In February 2019, the 60-meter-long South Korean fishing vessel Oyang 77 slipped into Argentinian waters and deployed its trawls, bringing in over 140 tonnes of hake, rays and squid. The vessel did not have permission to fish in those waters, according to Argentine officials, and to avoid detection the crew turned off a beacon that sends a vessel’s precise position via satellite to maritime authorities. But the coast guard caught the Oyang 77confiscated the catch and destroyed his nets.
Now, researchers have used artificial intelligence to help authorities more easily decipher which ships like the Oyang 77 what they do when it is dark and if they are fishing illegally. The approach is already guiding some law enforcement agencies in planning their patrols.
Illegal fishing accounts for catches worth around $25 billion a year and includes endangered species such as sharks. Some ships were captured with enslaved crews. Although there is growing political awareness of the problem, governments have not taken enough action, says Rashid Sumaila, an oceans and fisheries economist at the University of British Columbia in Vancouver. “This document shows some of the possibilities we can achieve,” says Sumaila, who was not involved. “I think there is hope.”
To avoid collisions, international law requires many large boats to carry beacons that broadcast their position. These signals, called Automatic Identification System (AIS), are displayed in real time on websites as an aid to navigation.
For the researchers, recordings from these locations give telltale signs of activity: vessels move in one direction to deploy a long, drifting line of baited hooks, then turn back to bring in the catch. Vessels chasing tuna make loops by encircling a school of fish with a giant net. Researchers analyzing these patterns have created global maps of commercial fishing, showing that these vessels regularly fish in more than half of the world’s oceans.
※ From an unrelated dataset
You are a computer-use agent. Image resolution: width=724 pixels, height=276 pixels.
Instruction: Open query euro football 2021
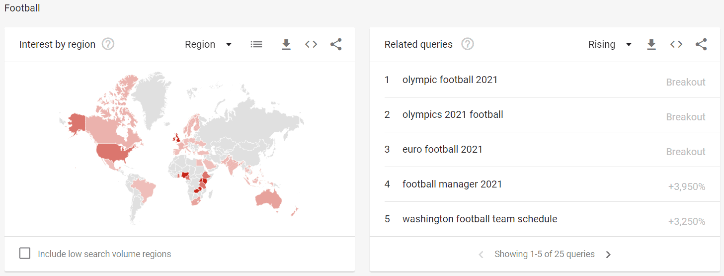point(442,150)
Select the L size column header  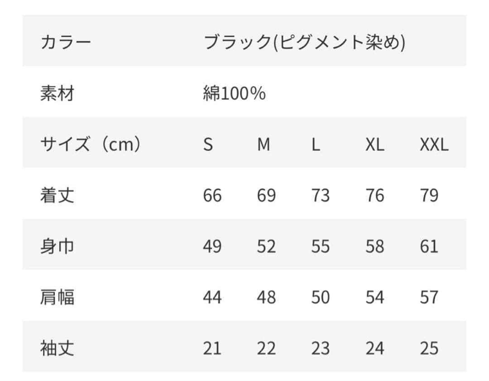pyautogui.click(x=316, y=144)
But sometimes the beacons go silent, making ships invisible to other boats and searchers. This may be the result of poor satellite reception or technical issues with the devices. Other times, researchers suspect, captains disable devices to avoid detection.
Would it be possible to distinguish innocent problems from harmful activities? “It seemed like a really mature question,” says Heather Welch, a space ecologist at the University of California, Santa Cruz, “and a huge problem to solve.”
To do this, Welch and his colleagues turned to a kind of artificial intelligence called machine learning. These computer programs can make sense of large amounts of data, such as the billions of AIS locations stored in public databases.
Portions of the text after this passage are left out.